Armando Picchi (; 20 June 1935 – 27 May 1971) was an Italian football player and coach. Regularly positioned as a libero, he captained the Internazionale side known as "La Grande Inter".

Club career

Early career
Born in Livorno, Picchi started his career by playing for A.S. Livorno Calcio. In 1959 he moved to SPAL, before later at the peak of his time, and most of his career, at Milanese powerhouse F.C. Internazionale Milano.

Captain of Grande Inter

A versatile defender, Picchi started to play in Internazionale as a right back, a role he previously held at SPAL. During the course of 1961–62 season, the legendary Grande Inter coach Helenio Herrera experimented by placing him as a libero. The new position was successful; he became an important figure in the team's strong defence, and indirectly set examples for teammates Tarcisio Burgnich and Giacinto Facchetti with his leadership. During that time, Internazionale was still captained by Bruno Bolchi.

When Bolchi moved to Verona, Picchi was then selected as team captain. It was in his captaincy that Internazionale evolved into the era famously known as Grande Inter, when they won three scudetti, two European Champions Cups and two Intercontinental Cups in the 1960s.

Later career
After his time at Inter, he played for two seasons at Varese before retiring in 1969, at the age of 34.

International career
He made his debut for Italy several months after becoming Intercontinental champion with Internazionale, in a 6–1 victory over Finland in November 1964. However, Italy coach at that time, Edmondo Fabbri, deemed him unsuitable for the team's scheme, as he felt he was too defensive minded, and subsequently left him out of the squad for 1966 World Cup in England.

Under the management of Ferruccio Valcareggi, he was regularly called for the qualifying matches of Euro 1968. Yet a fractured pelvis injury in a match against Bulgaria in April 1968, ruled him out of the competition, which concluded his last match with the Azzurri, totalling 12 international appearances.

Style of play

A quick, versatile, and tenacious defender, Picchi began his career playing as a forward or as a central defensive midfielder, before being moved to right back, where he excelled, but later came into his own in the libero role. Picchi was primarily an old-fashioned sweeper, who was mainly known for his defensive skills, strong physique, and ability to win back, intercept and clear loose balls as a last man, while he was not particularly good in the air, due to his small stature; despite his more traditional, defensive-minded interpretation of the role, he was, however, also occasionally capable of getting forward, and of carrying the ball out into midfield, or starting plays from the back-line, due to his good technique and ability to read the game. Regarded as one of Italy's greatest defenders, and as one of the best sweepers of his generation, he was highly regarded for his tactical intelligence as well as vocal leadership on the pitch, and was known for his ability to organise the back-line and motivate his teammates.

→ **WHAT THIS EXERCISE ASKS**
A) Rewrite the Armando Picchi text from "A versatile defender, Picchi" up to and including "the age of 34.", changing "Verona" to "Hellas Verona".
B) Answer these three questions from the Armando Picchi text, one per line:
(i) In which city was Picchi born?
(ii) Against which country did he make his debut for Italy?
(iii) How many international appearances did he make in total?
C) Go on with the text about Armando Picchi from the point where it stops.

→ **SUPPLIED MATERIAL**

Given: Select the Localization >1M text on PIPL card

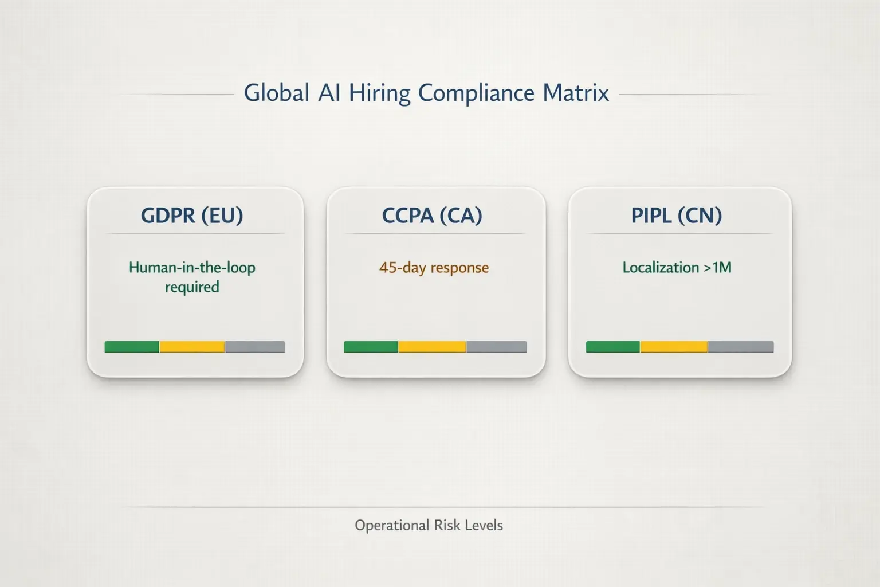Looking at the screenshot, I should 677,267.
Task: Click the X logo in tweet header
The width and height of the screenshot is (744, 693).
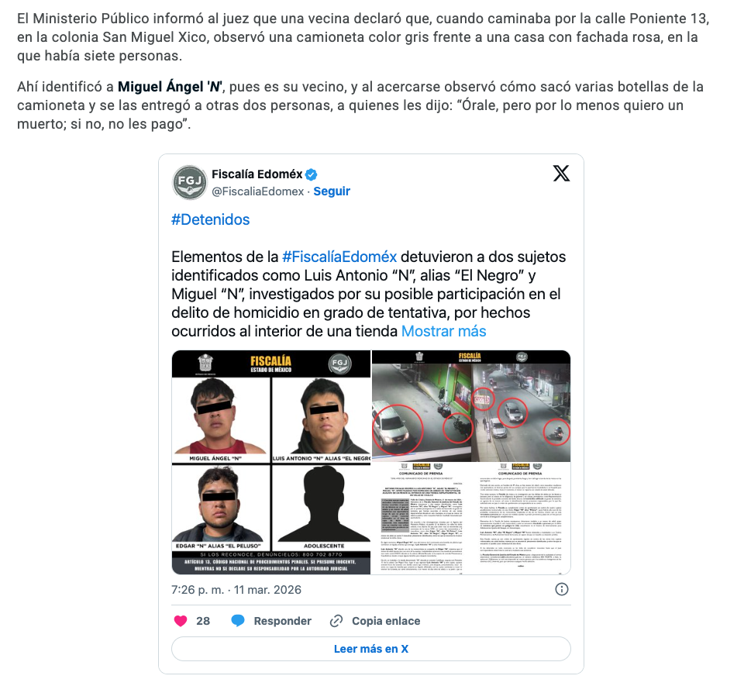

→ **ANSWERS BY ITEM NUMBER**
A)
A versatile defender, Picchi started to play in Internazionale as a right back, a role he previously held at SPAL. During the course of 1961–62 season, the legendary Grande Inter coach Helenio Herrera experimented by placing him as a libero. The new position was successful; he became an important figure in the team's strong defence, and indirectly set examples for teammates Tarcisio Burgnich and Giacinto Facchetti with his leadership. During that time, Internazionale was still captained by Bruno Bolchi.

When Bolchi moved to Hellas Verona, Picchi was then selected as team captain. It was in his captaincy that Internazionale evolved into the era famously known as Grande Inter, when they won three scudetti, two European Champions Cups and two Intercontinental Cups in the 1960s.

Later career
After his time at Inter, he played for two seasons at Varese before retiring in 1969, at the age of 34.

B)
(i) Livorno
(ii) Finland
(iii) 12

C)
Coaching career and death

After his playing career was over, Picchi pursued a coaching career in 1969; he went on to coach Varese, Livorno, and then Juventus, until 16 February 1971, when he was hospitalised because of cancer, which ended his coaching career prematurely. He died three months later, at the age of 35, due a tumour in his sixth left rib.

Legacy
After his death in 1971, a memorial tournament, Memorial Armando Picchi, was played in his honour. On 21 October of the same year, the football club Armando Picchi Calcio was founded in his memory.

As of 1990, the football stadium of Livorno, his hometown club, is named after him.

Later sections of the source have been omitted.